[EXERCISE BRIEF]
Going from the top of the data below, give again each line through the one containing "1512x794 pixels.", both ends kept.

[RECORDS SUPPLIED]
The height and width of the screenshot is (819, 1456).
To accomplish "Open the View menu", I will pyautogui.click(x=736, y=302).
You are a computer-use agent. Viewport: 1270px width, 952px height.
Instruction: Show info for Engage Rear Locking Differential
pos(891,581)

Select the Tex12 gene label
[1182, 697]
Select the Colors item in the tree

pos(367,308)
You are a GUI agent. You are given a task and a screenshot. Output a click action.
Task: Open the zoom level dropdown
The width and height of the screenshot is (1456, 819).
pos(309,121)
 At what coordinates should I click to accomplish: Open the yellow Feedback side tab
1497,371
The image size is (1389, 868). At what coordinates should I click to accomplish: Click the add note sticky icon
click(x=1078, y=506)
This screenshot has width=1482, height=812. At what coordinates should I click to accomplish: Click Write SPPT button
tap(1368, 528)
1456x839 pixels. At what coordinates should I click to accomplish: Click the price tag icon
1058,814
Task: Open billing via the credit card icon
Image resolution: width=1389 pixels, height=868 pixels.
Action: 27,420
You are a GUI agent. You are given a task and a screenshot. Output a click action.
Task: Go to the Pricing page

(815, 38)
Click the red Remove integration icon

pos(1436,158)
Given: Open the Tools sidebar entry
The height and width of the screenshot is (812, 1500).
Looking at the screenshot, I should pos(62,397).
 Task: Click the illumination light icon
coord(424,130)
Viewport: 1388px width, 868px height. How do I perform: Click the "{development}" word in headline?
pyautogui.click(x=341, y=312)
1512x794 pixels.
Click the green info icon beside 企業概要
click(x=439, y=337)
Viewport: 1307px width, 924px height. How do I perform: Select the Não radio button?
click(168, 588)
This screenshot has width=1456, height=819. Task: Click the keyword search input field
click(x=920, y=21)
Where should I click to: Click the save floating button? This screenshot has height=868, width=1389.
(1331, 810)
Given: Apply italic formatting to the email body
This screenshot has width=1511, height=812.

[ANSWER AREA]
The height and width of the screenshot is (819, 1456).
To accomplish "Open the View menu", I will pyautogui.click(x=736, y=302).
You are a computer-use agent. Viewport: 1270px width, 952px height.
Instruction: Show info for Engage Rear Locking Differential
pos(891,581)

Select the Tex12 gene label
[1182, 697]
Select the Colors item in the tree

pos(367,308)
You are a GUI agent. You are given a task and a screenshot. Output a click action.
Task: Open the zoom level dropdown
The width and height of the screenshot is (1456, 819).
pos(309,121)
 At what coordinates should I click to accomplish: Open the yellow Feedback side tab
1497,371
The image size is (1389, 868). At what coordinates should I click to accomplish: Click the add note sticky icon
click(x=1078, y=506)
This screenshot has width=1482, height=812. At what coordinates should I click to accomplish: Click Write SPPT button
tap(1368, 528)
1456x839 pixels. At what coordinates should I click to accomplish: Click the price tag icon
1058,814
Task: Open billing via the credit card icon
Image resolution: width=1389 pixels, height=868 pixels.
Action: 27,420
You are a GUI agent. You are given a task and a screenshot. Output a click action.
Task: Go to the Pricing page

(815, 38)
Click the red Remove integration icon

pos(1436,158)
Given: Open the Tools sidebar entry
The height and width of the screenshot is (812, 1500).
Looking at the screenshot, I should pos(62,397).
 Task: Click the illumination light icon
coord(424,130)
Viewport: 1388px width, 868px height. How do I perform: Click the "{development}" word in headline?
pyautogui.click(x=341, y=312)
1512x794 pixels.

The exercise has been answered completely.